*Task brief*. Collect every line of the records below that contains the word "pyautogui", and copy each one in full.

*Material*.
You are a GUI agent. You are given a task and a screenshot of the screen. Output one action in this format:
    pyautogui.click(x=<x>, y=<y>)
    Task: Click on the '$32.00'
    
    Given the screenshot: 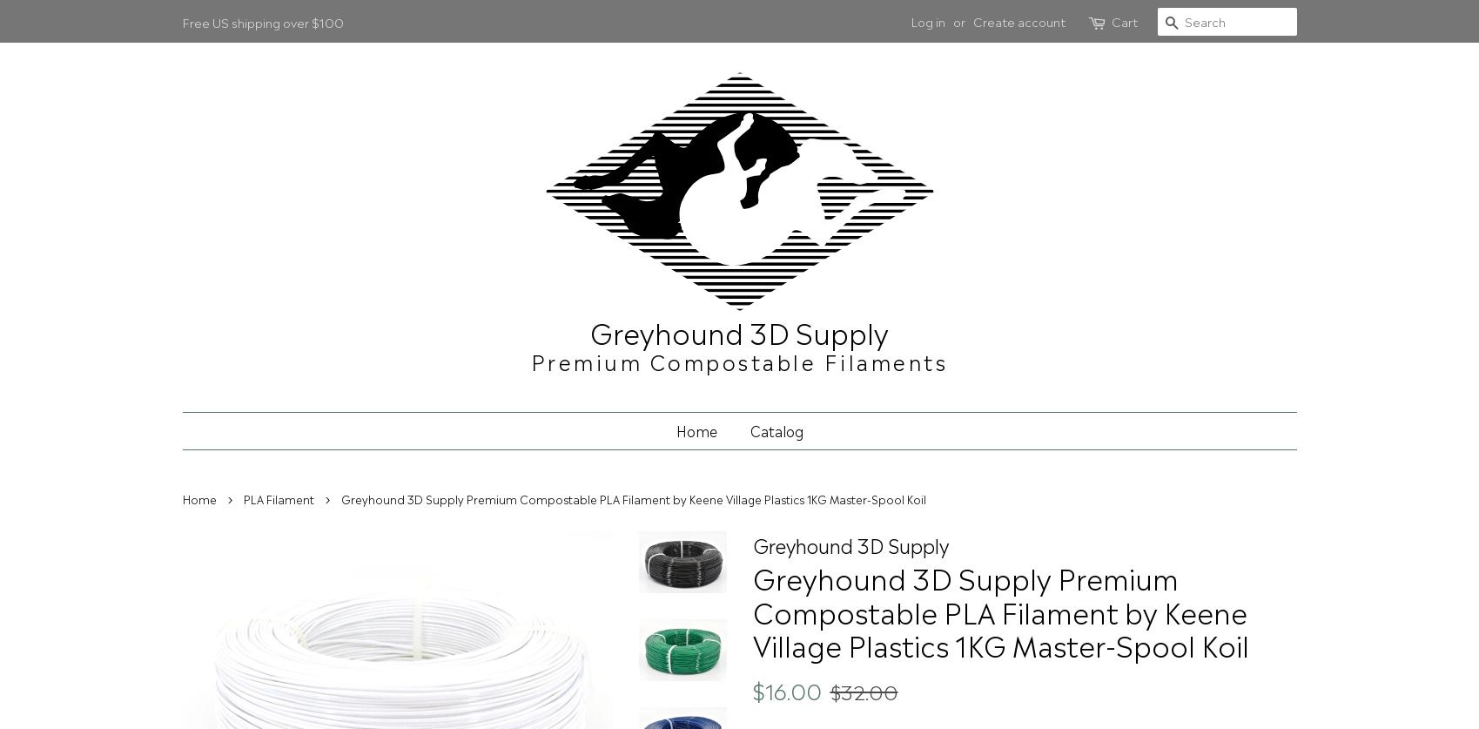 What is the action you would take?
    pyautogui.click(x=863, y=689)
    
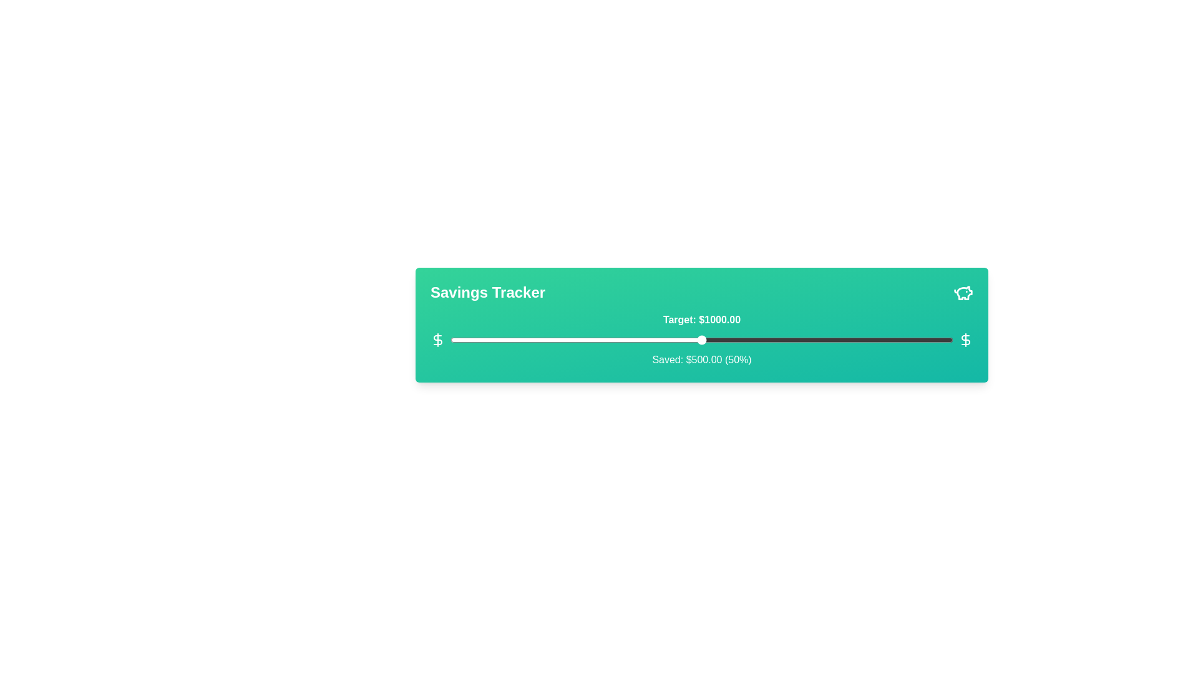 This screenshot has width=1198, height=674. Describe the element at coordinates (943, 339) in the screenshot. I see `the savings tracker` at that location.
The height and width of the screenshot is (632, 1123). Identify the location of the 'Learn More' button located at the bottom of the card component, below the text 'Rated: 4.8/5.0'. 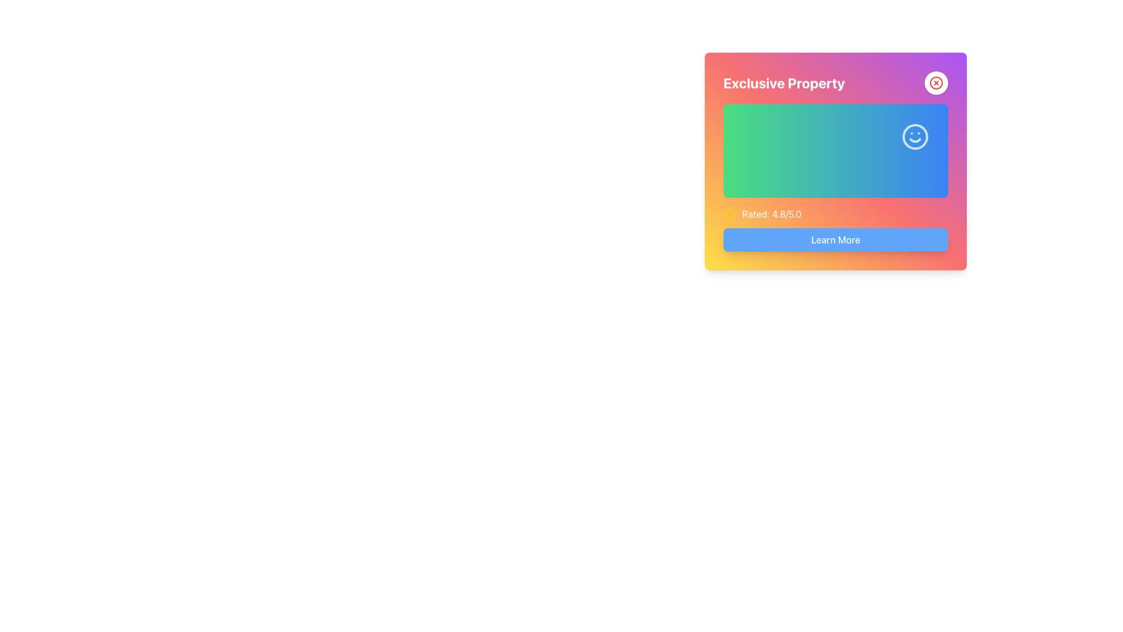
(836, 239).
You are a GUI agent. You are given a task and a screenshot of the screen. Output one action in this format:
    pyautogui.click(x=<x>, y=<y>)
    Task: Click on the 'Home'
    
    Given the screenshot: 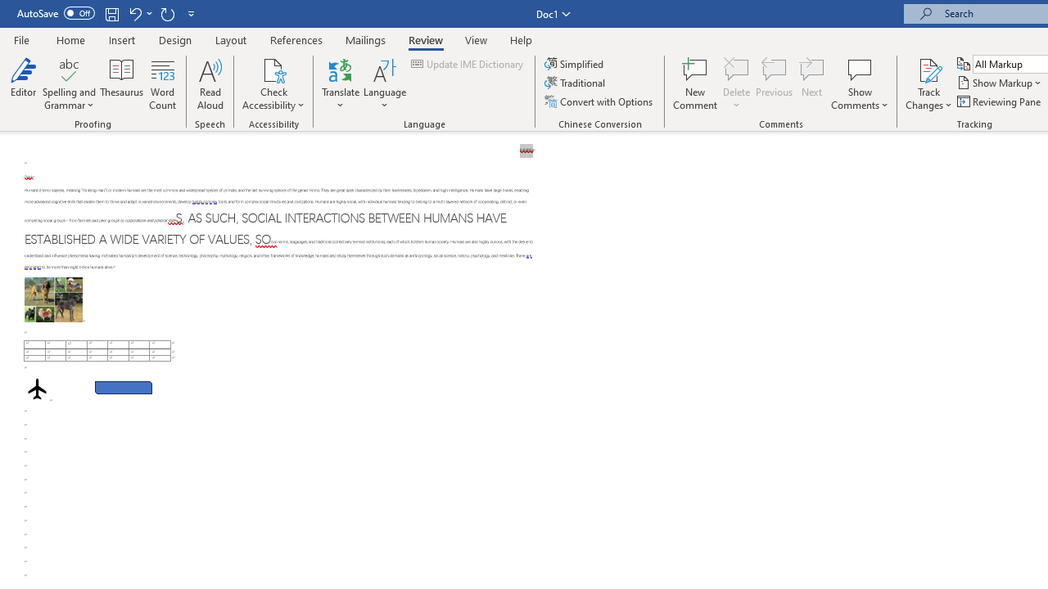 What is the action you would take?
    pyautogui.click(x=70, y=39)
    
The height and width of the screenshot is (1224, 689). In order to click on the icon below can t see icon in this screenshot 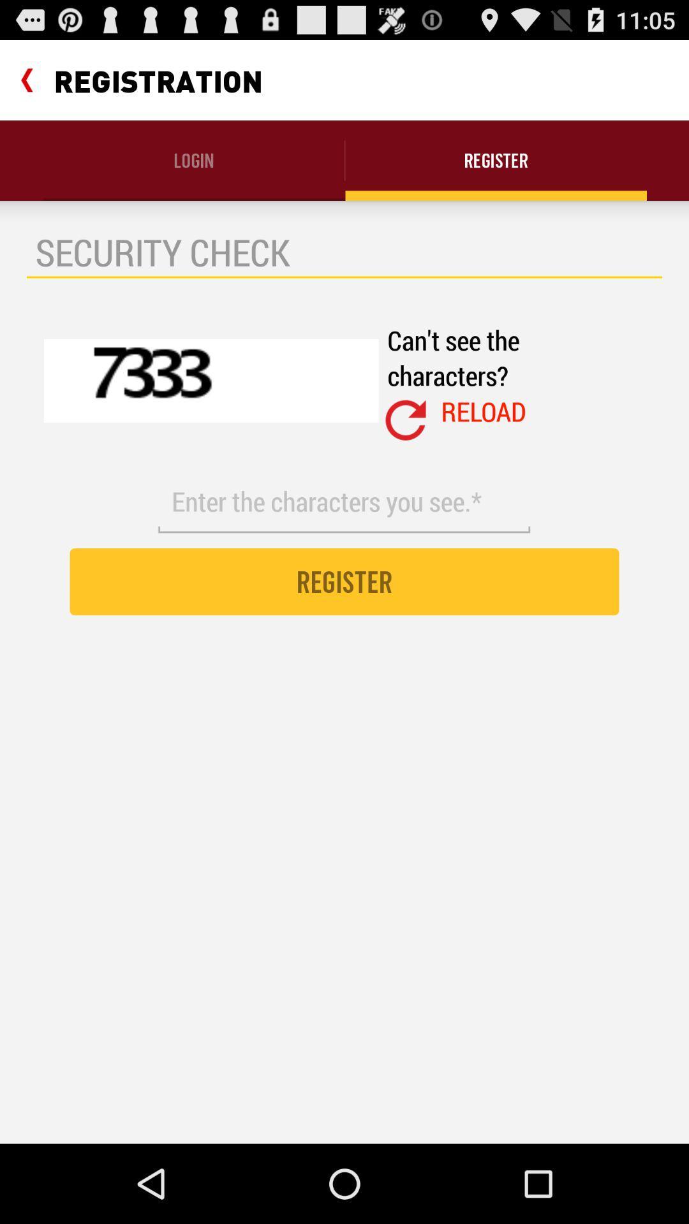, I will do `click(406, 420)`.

==

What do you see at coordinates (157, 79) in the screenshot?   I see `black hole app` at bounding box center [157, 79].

*Result below*.
    pyautogui.click(x=<x>, y=<y>)
    pyautogui.click(x=863, y=689)
    pyautogui.click(x=<x>, y=<y>)
    pyautogui.click(x=70, y=39)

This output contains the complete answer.